• Work to be completed: When you find the line with "Task: Select the AI Virtual Try-On tab" among the records below, reproduce it and each line after it exactly, ending with the line with "The image size is (1250, 430).".

============

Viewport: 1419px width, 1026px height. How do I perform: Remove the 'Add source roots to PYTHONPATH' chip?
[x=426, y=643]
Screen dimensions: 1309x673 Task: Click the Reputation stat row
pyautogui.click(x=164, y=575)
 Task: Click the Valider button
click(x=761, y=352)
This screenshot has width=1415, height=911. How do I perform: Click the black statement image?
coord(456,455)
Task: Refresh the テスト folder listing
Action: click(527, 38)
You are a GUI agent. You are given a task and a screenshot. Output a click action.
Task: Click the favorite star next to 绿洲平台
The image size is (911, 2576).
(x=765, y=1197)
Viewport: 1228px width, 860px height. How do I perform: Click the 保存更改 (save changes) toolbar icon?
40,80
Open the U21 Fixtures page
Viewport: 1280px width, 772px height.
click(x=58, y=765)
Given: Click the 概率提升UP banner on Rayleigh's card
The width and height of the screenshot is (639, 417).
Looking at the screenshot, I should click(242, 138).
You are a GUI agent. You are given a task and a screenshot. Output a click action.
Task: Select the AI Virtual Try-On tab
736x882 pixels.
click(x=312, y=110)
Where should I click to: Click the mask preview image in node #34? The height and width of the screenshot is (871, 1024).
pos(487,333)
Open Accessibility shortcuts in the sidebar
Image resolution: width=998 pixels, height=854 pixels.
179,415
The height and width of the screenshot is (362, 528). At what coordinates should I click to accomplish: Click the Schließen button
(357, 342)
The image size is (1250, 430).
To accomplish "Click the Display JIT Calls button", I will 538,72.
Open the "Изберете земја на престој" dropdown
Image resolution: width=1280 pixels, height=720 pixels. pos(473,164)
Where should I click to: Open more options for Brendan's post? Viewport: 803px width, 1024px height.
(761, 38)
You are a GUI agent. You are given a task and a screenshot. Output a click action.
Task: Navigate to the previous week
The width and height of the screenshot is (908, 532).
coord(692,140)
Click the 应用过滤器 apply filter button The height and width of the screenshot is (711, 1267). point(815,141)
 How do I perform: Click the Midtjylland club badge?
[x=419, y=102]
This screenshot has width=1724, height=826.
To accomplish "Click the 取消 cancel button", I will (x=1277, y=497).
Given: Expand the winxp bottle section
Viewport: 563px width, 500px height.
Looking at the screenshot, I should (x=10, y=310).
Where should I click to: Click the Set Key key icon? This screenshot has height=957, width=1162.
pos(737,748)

============

• Solution to the exercise:
Task: Select the AI Virtual Try-On tab
736x882 pixels.
click(x=312, y=110)
Where should I click to: Click the mask preview image in node #34? The height and width of the screenshot is (871, 1024).
pos(487,333)
Open Accessibility shortcuts in the sidebar
Image resolution: width=998 pixels, height=854 pixels.
179,415
The height and width of the screenshot is (362, 528). At what coordinates should I click to accomplish: Click the Schließen button
(357, 342)
The image size is (1250, 430).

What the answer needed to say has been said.